Mean of sum and difference of random variables | Random variables | AP Statistics | Khan Academy
Let's say that I have a random variable X, which is equal to the number of dogs that I see in a day. Random variable Y is equal to the number of cats that I see in a day. Let's say I also know what the mean of each of these random variables are, the expected value.
So, the expected value of X, which I could also denote as the mean of our random variable X, let's say I expect to see three dogs a day. Similarly, for the cats, the expected value of Y is equal to, I could also denote that as the mean of Y, is going to be equal to, and this is just for the sake of argument, let's say I expect to see four cats a day.
In previous videos, we defined how do you take the mean of a random variable or the expected value of a random variable.
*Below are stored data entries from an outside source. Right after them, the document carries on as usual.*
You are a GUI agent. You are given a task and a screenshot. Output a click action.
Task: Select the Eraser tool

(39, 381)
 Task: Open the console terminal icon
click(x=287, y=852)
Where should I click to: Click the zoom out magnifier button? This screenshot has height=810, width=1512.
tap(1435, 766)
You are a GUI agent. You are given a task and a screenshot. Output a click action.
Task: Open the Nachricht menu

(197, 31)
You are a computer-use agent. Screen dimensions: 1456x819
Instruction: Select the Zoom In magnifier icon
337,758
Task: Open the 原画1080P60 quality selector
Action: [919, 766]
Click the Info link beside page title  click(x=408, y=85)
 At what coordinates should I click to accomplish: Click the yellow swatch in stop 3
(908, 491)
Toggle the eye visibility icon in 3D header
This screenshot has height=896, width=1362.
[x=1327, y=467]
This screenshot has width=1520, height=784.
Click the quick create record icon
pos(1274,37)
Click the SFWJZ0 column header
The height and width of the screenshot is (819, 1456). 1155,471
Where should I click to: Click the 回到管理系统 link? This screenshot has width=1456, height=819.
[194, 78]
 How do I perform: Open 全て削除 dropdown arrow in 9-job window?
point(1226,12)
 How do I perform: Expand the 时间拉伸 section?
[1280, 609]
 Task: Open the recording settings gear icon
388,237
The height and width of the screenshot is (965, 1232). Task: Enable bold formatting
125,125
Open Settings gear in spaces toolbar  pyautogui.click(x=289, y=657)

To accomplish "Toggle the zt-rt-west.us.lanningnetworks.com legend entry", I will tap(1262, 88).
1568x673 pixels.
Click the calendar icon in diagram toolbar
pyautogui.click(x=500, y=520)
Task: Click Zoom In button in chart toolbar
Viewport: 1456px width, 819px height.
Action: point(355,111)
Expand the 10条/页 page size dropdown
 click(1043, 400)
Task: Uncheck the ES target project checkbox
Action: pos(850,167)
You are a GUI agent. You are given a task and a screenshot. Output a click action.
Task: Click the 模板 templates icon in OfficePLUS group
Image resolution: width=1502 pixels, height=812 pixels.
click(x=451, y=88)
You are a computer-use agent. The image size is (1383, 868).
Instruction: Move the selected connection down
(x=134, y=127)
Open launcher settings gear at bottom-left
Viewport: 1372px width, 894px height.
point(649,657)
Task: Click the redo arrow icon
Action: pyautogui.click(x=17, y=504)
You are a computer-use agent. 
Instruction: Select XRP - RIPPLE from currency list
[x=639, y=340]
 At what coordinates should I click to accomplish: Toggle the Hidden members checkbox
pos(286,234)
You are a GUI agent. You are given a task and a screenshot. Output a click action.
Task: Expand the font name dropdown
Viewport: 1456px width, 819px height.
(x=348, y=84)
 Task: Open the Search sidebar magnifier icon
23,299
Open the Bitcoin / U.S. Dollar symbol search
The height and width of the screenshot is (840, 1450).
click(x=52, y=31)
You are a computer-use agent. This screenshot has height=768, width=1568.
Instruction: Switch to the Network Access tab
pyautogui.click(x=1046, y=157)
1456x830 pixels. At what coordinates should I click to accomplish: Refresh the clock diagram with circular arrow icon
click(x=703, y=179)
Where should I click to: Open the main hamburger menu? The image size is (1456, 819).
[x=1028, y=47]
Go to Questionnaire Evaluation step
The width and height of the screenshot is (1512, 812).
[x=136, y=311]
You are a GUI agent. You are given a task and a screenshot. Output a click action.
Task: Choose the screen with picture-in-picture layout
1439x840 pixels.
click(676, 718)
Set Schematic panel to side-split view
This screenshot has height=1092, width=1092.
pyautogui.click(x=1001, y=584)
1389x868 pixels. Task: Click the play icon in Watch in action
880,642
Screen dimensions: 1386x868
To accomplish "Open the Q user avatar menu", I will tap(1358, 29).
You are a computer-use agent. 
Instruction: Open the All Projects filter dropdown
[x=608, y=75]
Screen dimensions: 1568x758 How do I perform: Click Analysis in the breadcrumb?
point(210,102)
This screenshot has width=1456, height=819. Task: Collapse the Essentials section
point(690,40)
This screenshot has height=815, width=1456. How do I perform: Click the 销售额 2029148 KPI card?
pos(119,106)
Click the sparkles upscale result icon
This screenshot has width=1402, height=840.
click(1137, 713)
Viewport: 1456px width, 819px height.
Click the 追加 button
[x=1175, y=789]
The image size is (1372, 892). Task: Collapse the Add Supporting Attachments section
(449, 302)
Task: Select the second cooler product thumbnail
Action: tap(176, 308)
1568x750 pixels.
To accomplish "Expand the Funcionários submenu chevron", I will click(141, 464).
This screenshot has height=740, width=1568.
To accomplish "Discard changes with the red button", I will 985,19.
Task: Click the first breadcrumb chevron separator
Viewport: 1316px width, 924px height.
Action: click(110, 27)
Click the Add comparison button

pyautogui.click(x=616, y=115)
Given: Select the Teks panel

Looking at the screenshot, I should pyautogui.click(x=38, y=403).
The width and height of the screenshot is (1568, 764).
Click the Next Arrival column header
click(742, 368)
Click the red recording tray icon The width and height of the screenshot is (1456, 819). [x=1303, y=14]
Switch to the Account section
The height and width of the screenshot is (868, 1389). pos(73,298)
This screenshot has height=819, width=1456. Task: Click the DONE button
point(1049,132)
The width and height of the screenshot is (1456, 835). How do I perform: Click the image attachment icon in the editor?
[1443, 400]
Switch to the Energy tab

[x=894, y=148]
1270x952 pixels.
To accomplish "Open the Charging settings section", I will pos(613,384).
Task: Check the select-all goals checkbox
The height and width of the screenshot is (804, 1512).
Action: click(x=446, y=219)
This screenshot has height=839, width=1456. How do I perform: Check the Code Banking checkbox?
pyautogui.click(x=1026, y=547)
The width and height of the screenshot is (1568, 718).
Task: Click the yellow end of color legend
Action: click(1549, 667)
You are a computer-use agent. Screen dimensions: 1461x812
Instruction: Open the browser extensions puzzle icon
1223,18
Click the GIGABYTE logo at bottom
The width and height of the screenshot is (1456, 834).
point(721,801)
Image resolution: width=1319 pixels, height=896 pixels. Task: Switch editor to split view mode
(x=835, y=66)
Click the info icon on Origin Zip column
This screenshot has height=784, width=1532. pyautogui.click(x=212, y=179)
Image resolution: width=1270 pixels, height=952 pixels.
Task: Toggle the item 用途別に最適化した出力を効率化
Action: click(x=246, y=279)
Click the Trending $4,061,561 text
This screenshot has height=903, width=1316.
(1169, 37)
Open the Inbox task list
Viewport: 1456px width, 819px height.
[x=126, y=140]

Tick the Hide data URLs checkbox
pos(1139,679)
What we're going to think about now is what would be the expected value of X plus Y, or another way of saying that, the mean of the sum of these two random variables.
Well, it turns out—and I'm not proving it just yet—that the mean of the sum of random variables is equal to the sum of the means. So, this is going to be equal to the mean of random variable X plus the mean of random variable Y.
In this particular case, if I were to say, well, what's the expected number of dogs and cats that I would see in a given day? I would add these two means: it would be 3 + 4, and it would be equal to 7. So, in this particular case, it is equal to 3 + 4, which is equal to 7.
Similarly, if I were to ask you the difference, if I were to say, well, how many more cats in a given day would I expect to see than dogs? The expected value of Y minus X, what would that be? Well, intuitively, you might say, well, hey, if we can add random variables, if the expected value of the sum is the sum of the expected values, then the expected value—or the mean—of the difference will be the difference of the means, and that is absolutely true.
So, this is the same thing as the mean of Y minus X, which is equal to the mean of Y, is going to be equal to the mean of Y minus the mean of X. In this particular case, it would be equal to 4 - 3, which is equal to 1.
So, another way of thinking about this intuitively is I would expect to see, on a given day, one more cat than dogs. Now, the example that I've just used—this is discrete random variables. On a given day, I wouldn't see 2.2 dogs or pi dogs. The expected value itself does not have to be a whole number because you could, of course, average it over many days.
But this same idea—that the mean of a sum is the same thing as the sum of means, and that the mean of a difference of random variables is the same as the difference of the means—in a future video, I'll do a proof of this.